Under this line is a listing; return exactly the lines starting at the one with "You are a computer-use" and running down to the one with "the MARA ticker", and leave out its pictures.

PROVIDED RECORDS |
+ + + + +

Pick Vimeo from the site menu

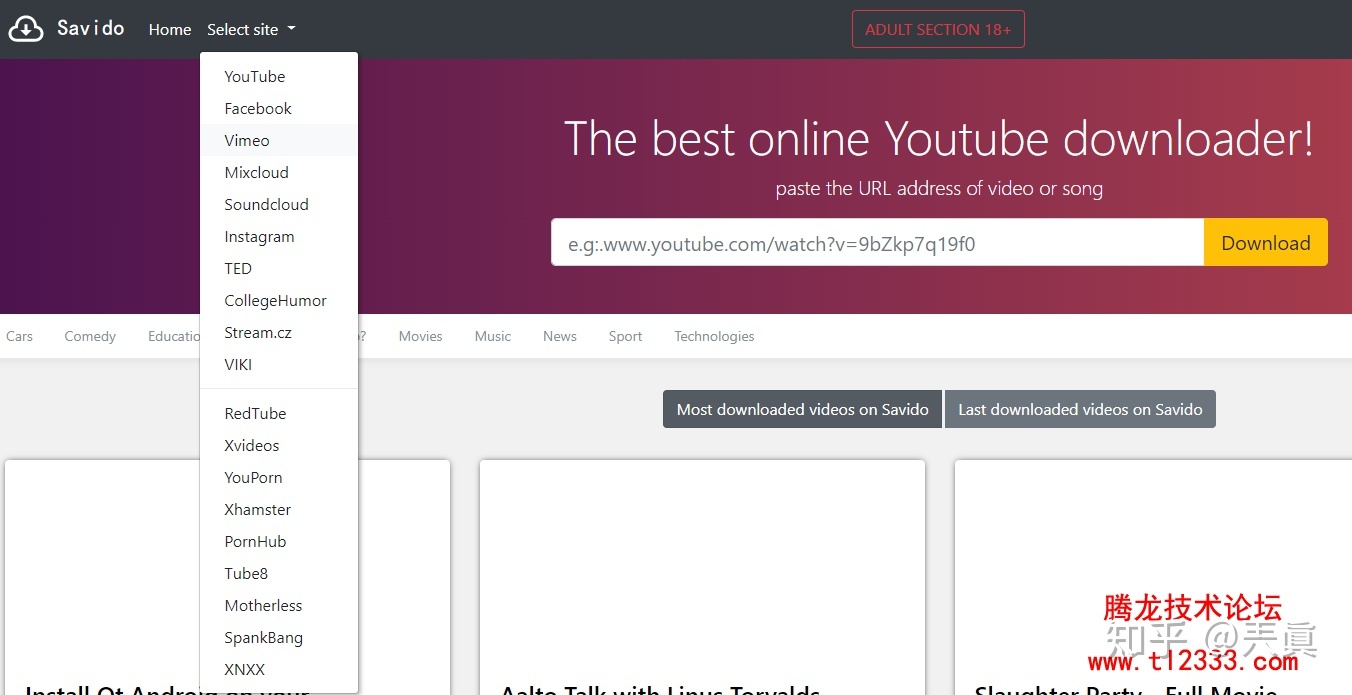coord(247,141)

+ + + + +

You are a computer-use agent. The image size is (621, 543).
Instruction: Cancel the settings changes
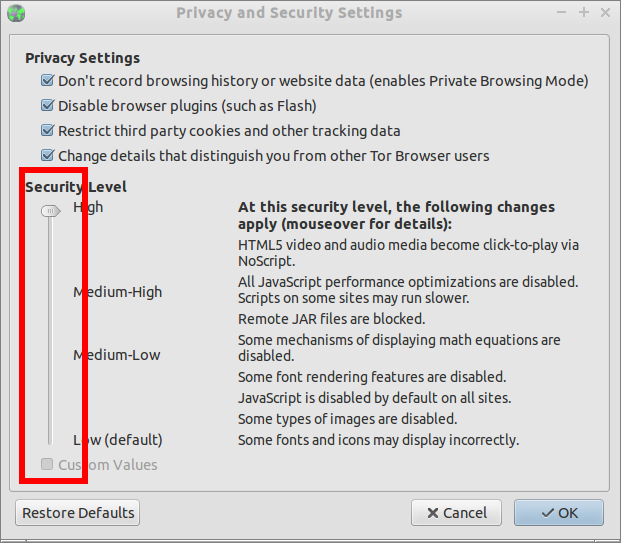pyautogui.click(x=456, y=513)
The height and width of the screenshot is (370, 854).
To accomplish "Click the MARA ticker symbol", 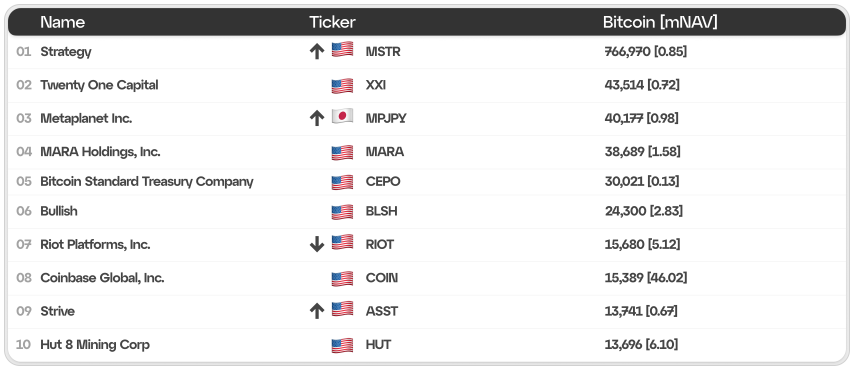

+ + + + +

EXERCISE RESPONSE |
You are a computer-use agent. The image size is (621, 543).
Instruction: Cancel the settings changes
pyautogui.click(x=456, y=513)
The height and width of the screenshot is (370, 854).
To accomplish "Click the MARA ticker symbol", 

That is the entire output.